© Petra Bacher
Dysregulated T cell reactions against intestinal antigens are considered to be a causal or driving factor for Inflammatory Bowel Diseases (IBD). So far, technical limitations concerning the detection and characterisation of microbiota-reactive T cells have prevented determination of the exact contribution of specific T cell subsets against individual microbes to the intestinal balance and its dysregulation in IBD. Analysing the phenotype, function and T cell receptor (TCR) repertoire of microbe-specific T cells in blood and intestinal mucosa of IBD patients will therefore provide important insights to fundamental questions on the clonal expansion of pro- and anti-inflammatory microbe-reactive T cells, their clonal relation and stability and the sites (blood and/ or intestinal tissue) at which the relevant T cell subsets are located.

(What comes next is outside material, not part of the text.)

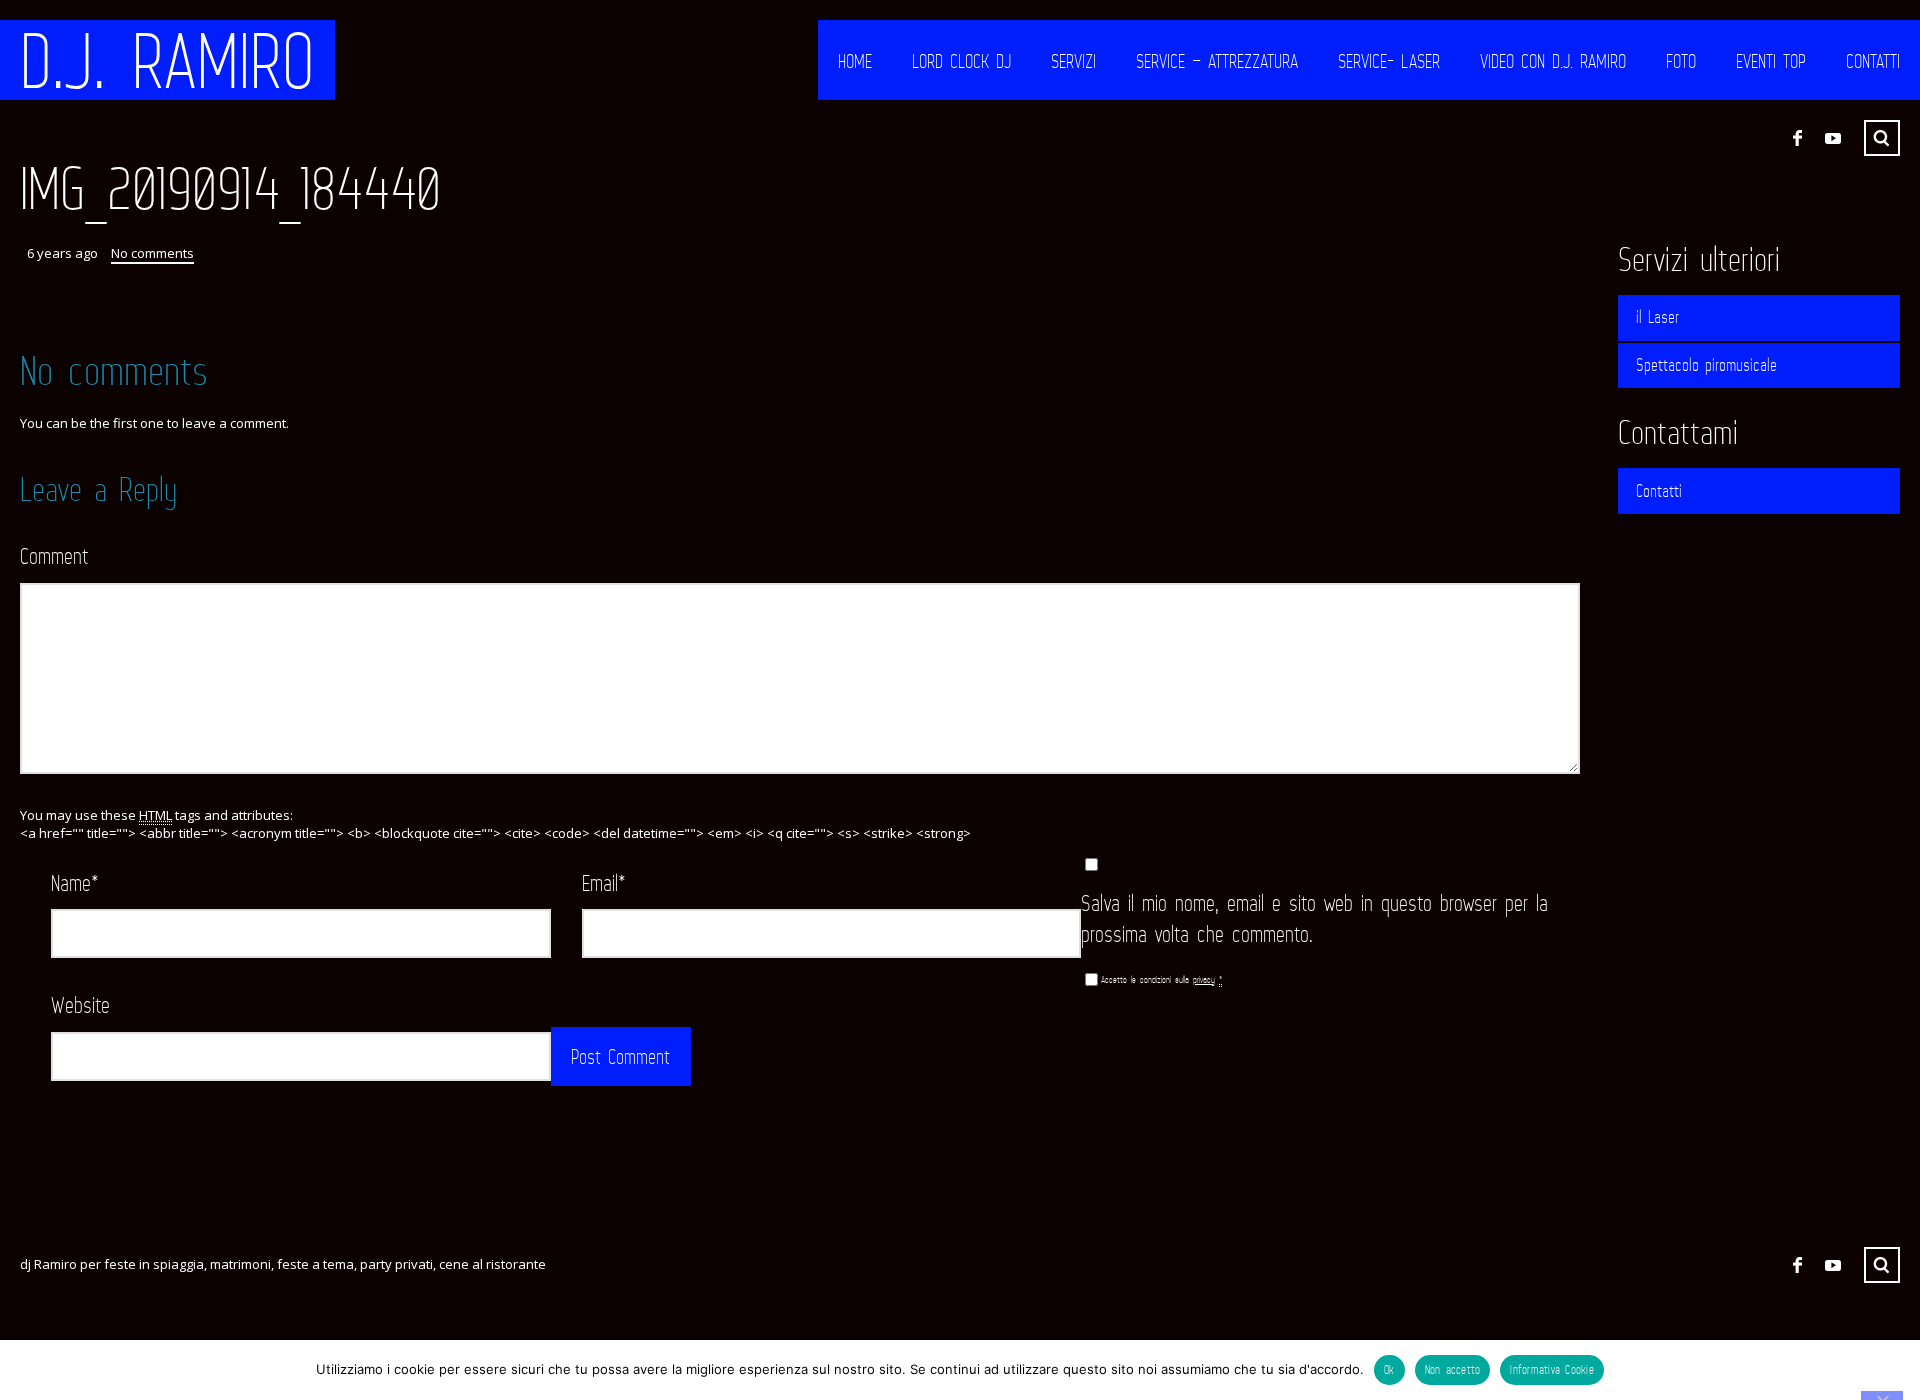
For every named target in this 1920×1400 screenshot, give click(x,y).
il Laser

We have established a unique, powerful and versatile technology, antigen-reactive T cell enrichment (ARTE) that allows unbiased identification and characterisation of human antigen-specific conventional (Tcon) and regulatory (Treg) CD4+ T cell responses against microbial antigens directly ex vivo in human blood or tissues [1, 2]. Using this technology, we isolate T cells specific for defined intestinal microbes from paired human blood and intestinal tissue samples of IBD patients. QQQQWe will characterise the microbe-specific T cells using the latest high-throughput RNA sequencing technologies, which will provide transcriptomic data and TCR sequences of the different microbe-specific Tcon and Treg populations on a single cell level. The comparison with tissue from colorectal cancer control patients will allow definition of common characteristics of microbe-specific T cell responses and specific alterations in IBD patients.
Since the start of the project, all relevant technologies for the isolation and analysis of the microbe-specific T cells have been established, so we expect immediate results from the single cell analyses. Overall, our project aims to provide basic and central knowledge about microbe-reactive CD4+ T cell responses, which is a prerequisite for the development of new diagnostic parameters and targeted therapeutic interventions for IBD patients.